Co-fundadora da associação Kêlê sonha com a implementação de projetos que apoiem a educação e a saúde para ajudar a vida de um povo «acolhedor e cheio de esperança»

Associação Kêlê

Lisboa, 10 ago 2022 (Ecclesia) – Madalena de Almeida Nogueira foi voluntária em São Tomé e Príncipe, pela primeira vez em janeiro de 2020, e não se conseguindo distanciar daquela realidade e do povo, ajudou a criar a associação Kêlê, que significa «Acreditar».

“A educação e a saúde são os grandes problemas de São Tomé. A saúde pode melhorar com educação, porque o rumo acontece quando mais pessoas formadas houver. O importante é incutir, desde pequenos, que a educação é importante, e isso vai dar-nos um futuro mais promissor”, explica a jovem à Agência ECCLESIA.

A primeira viagem a São Tomé, respondendo a um desejo de fazer voluntariado em África, mudou a vida de Madalena de Almeida Nogueira, formada em Economia e Gestão.

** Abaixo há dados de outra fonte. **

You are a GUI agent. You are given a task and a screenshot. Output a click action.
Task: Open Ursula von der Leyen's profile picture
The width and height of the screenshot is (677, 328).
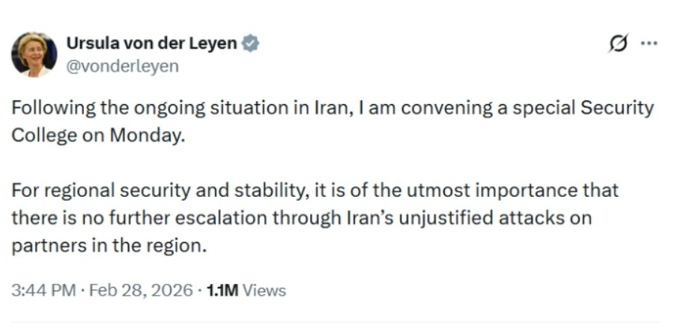tap(34, 54)
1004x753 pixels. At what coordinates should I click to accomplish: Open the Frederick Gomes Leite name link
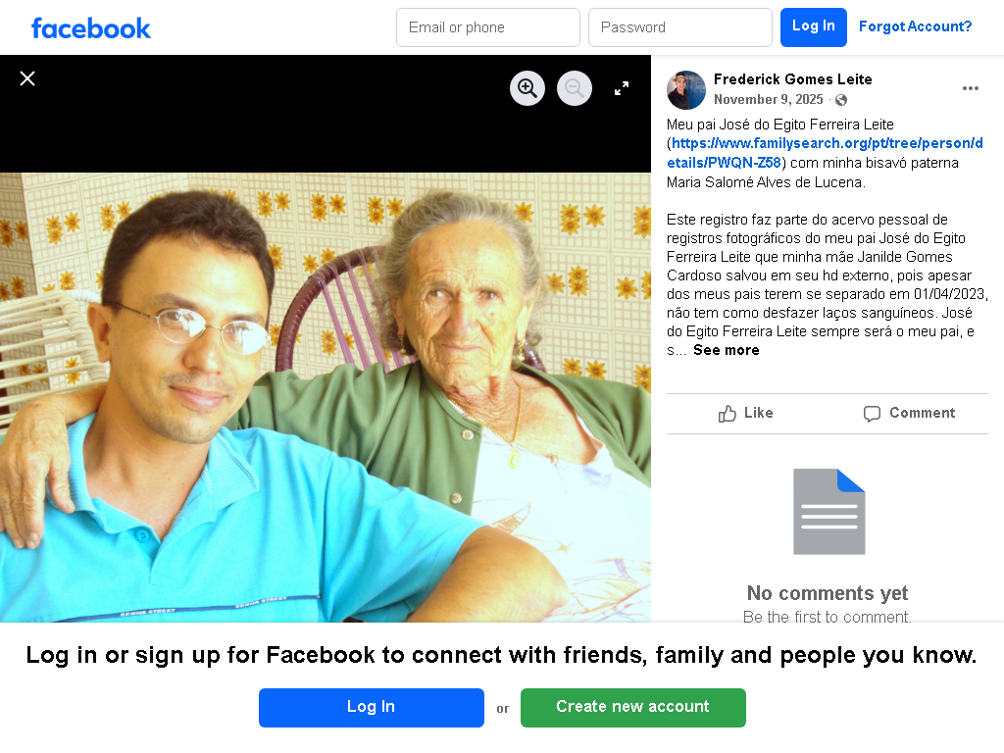[792, 79]
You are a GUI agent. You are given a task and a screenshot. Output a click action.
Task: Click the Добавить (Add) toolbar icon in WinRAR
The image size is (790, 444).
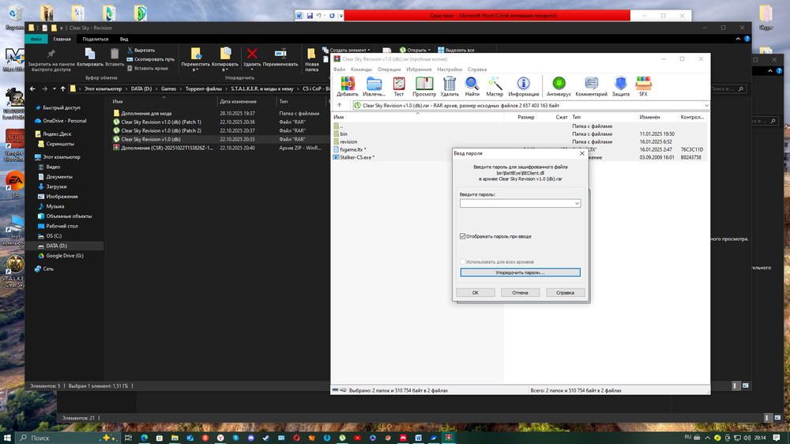click(348, 85)
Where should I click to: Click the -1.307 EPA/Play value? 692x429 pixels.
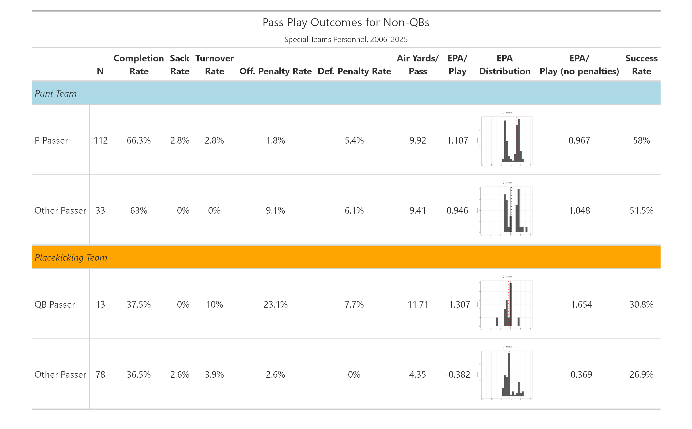pyautogui.click(x=457, y=304)
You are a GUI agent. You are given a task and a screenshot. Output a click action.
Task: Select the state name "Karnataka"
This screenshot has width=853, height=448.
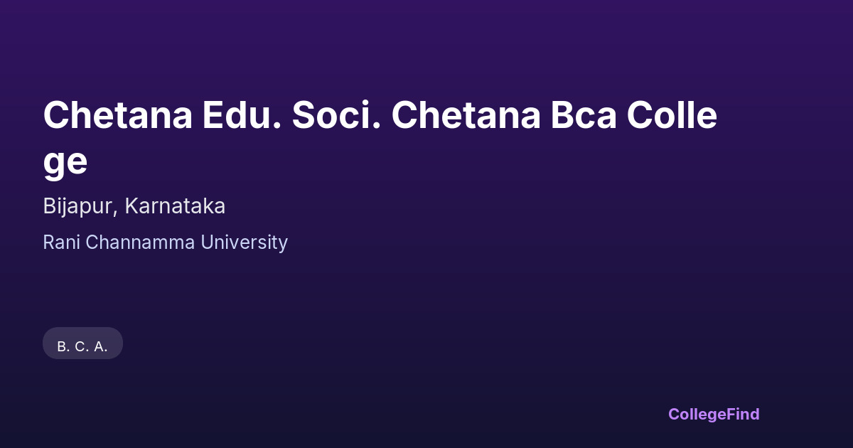point(175,206)
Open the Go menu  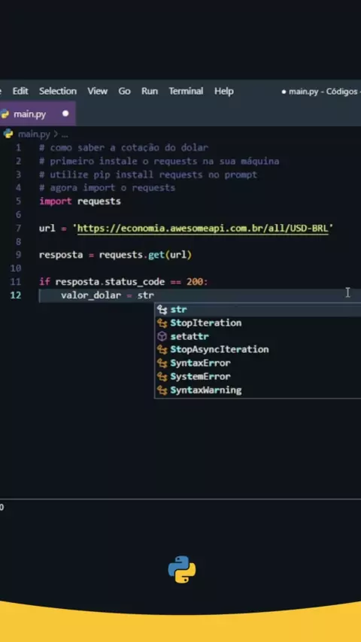click(x=125, y=91)
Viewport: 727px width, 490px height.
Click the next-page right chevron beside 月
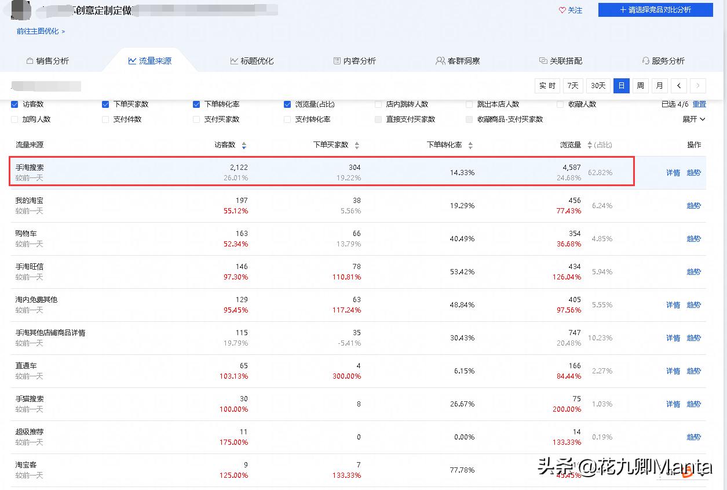tap(697, 85)
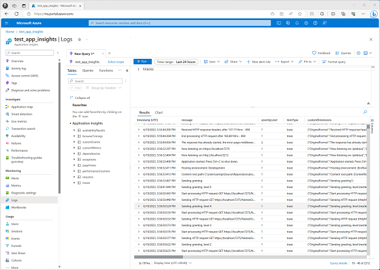Click the Select scope link
Image resolution: width=380 pixels, height=270 pixels.
pos(116,61)
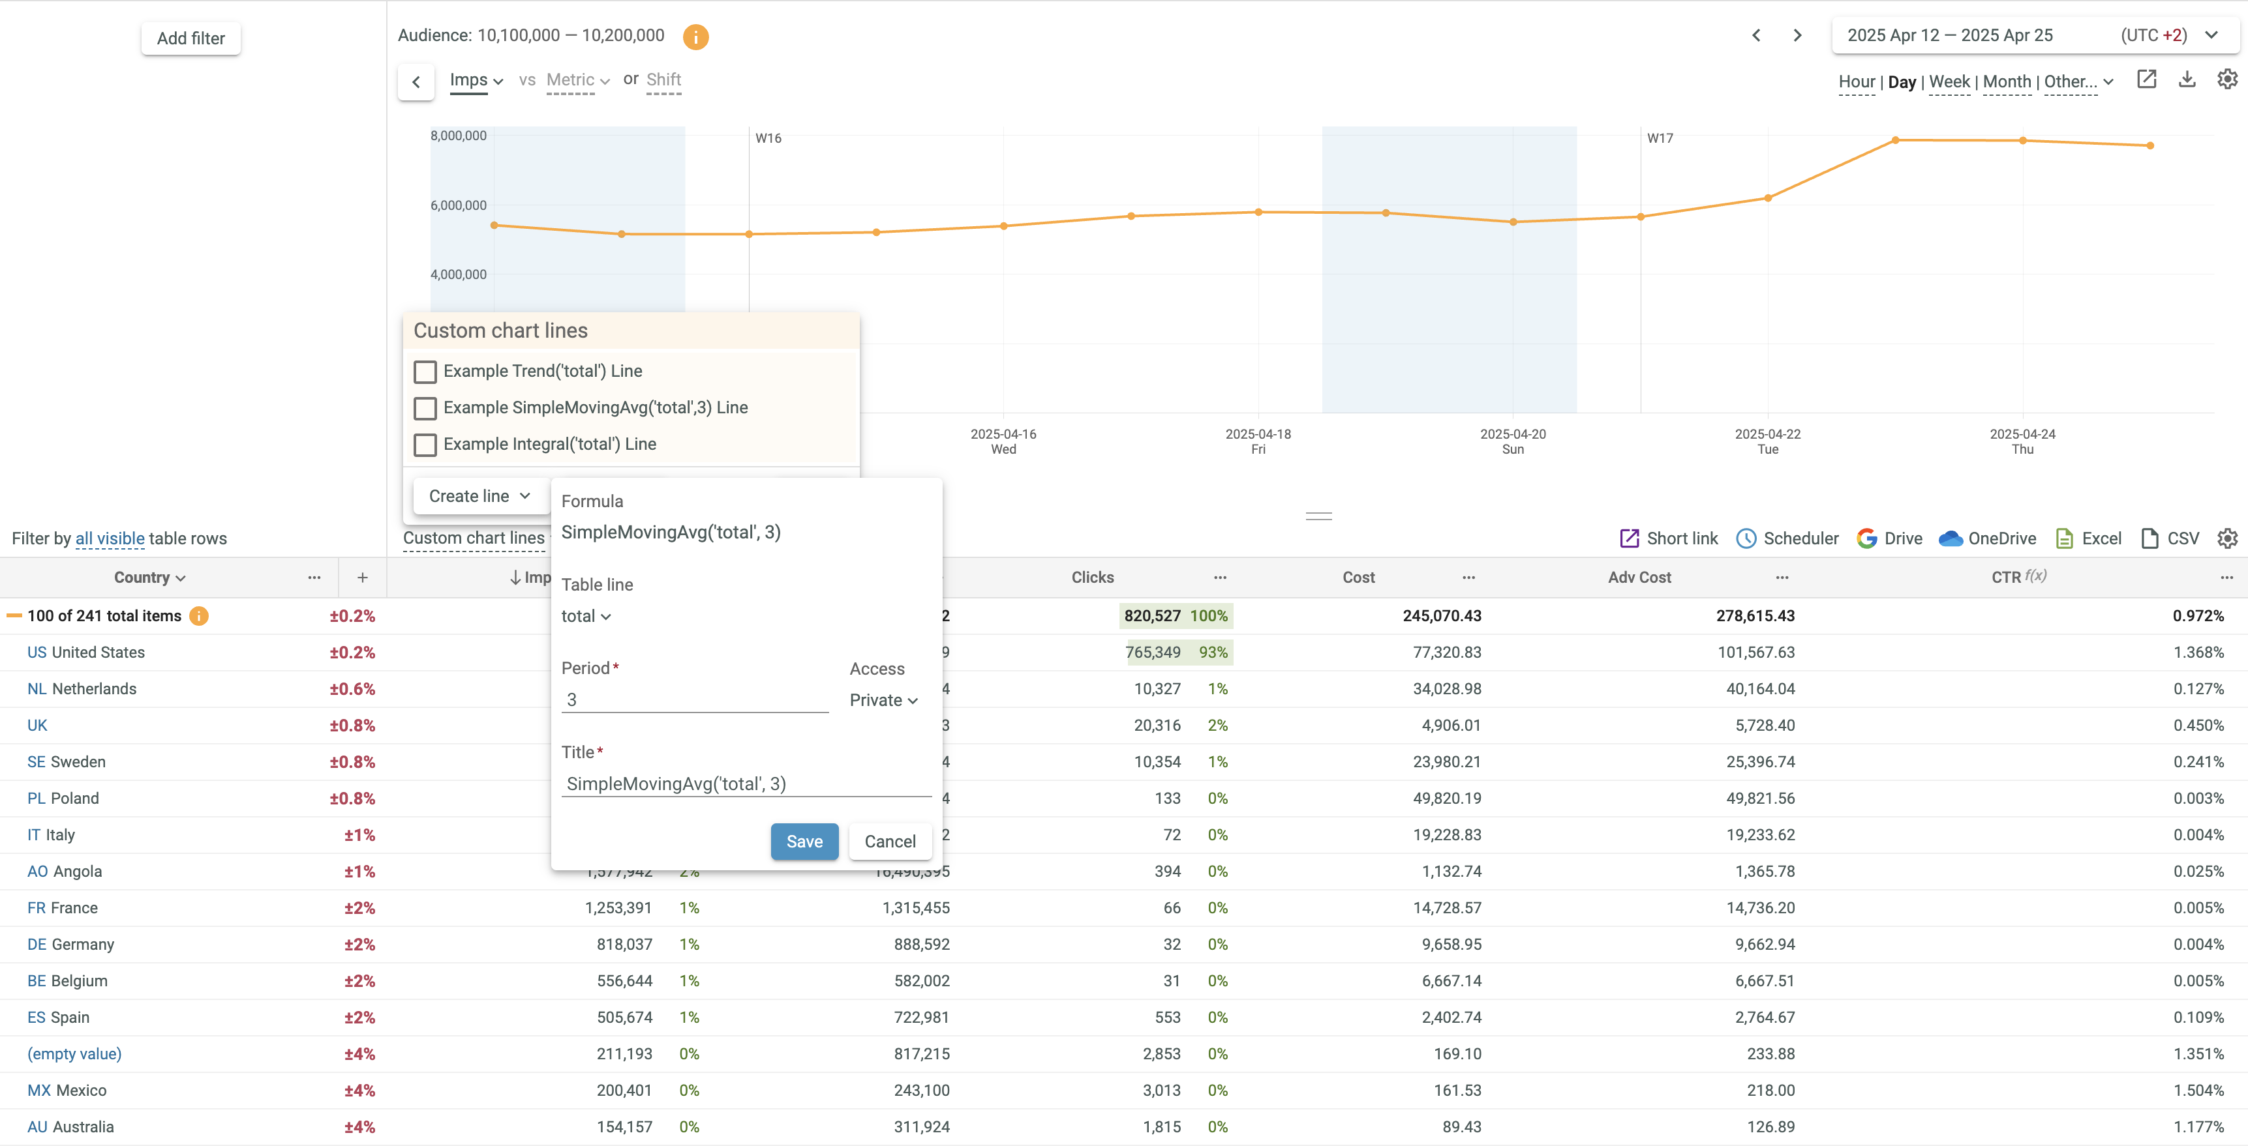This screenshot has height=1146, width=2248.
Task: Go to next date range arrow
Action: point(1797,36)
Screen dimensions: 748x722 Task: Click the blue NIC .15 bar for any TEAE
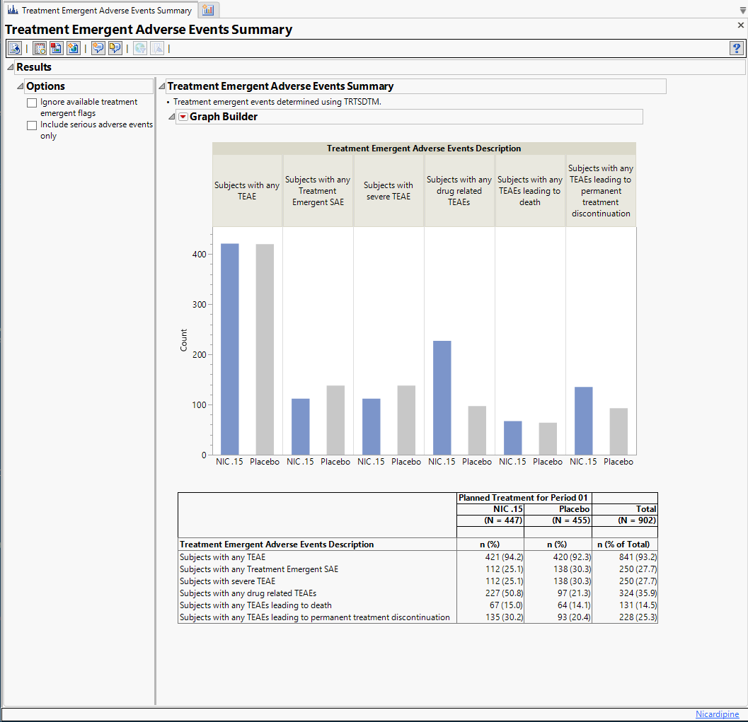click(229, 349)
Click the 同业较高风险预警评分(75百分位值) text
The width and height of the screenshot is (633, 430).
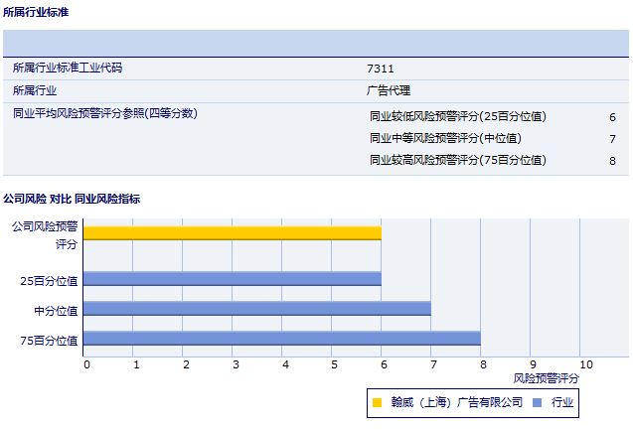(x=457, y=160)
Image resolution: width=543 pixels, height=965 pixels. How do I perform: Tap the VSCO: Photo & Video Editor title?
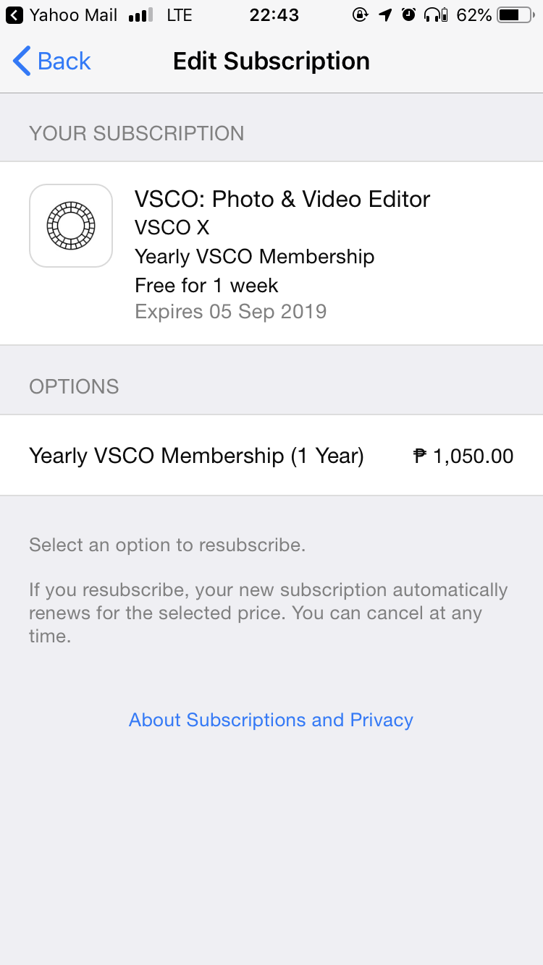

“As várias pessoas que fomos conhecendo, as histórias de vida, deram-nos a conhecer super-heróis, sejam crianças que não têm pais que tem de tratar dos irmãos, da casa, da roupa e comida, sejam as pessoas mais velhas que nos contam as suas histórias difíceis: em todas as pessoas encontramos super-heróis com vidas desafiantes, mais difíceis, e passaram por cima ou ainda em situações complicadas mas com sorrisos na cara e a ver tudo de forma positiva”, recorda.

Agência ECCLESIA/LS

Depois de seis meses, em 2020, a trabalhar com as irmãs Franciscanas, em Guadalupe, no norte da ilha, e tendo passado grande parte do ano de 2021 em São Tomé e Príncipe, a vontade de Madalena de Almeida Nogueira é regressar, sentindo que a sua vida pode acontecer naquela terra.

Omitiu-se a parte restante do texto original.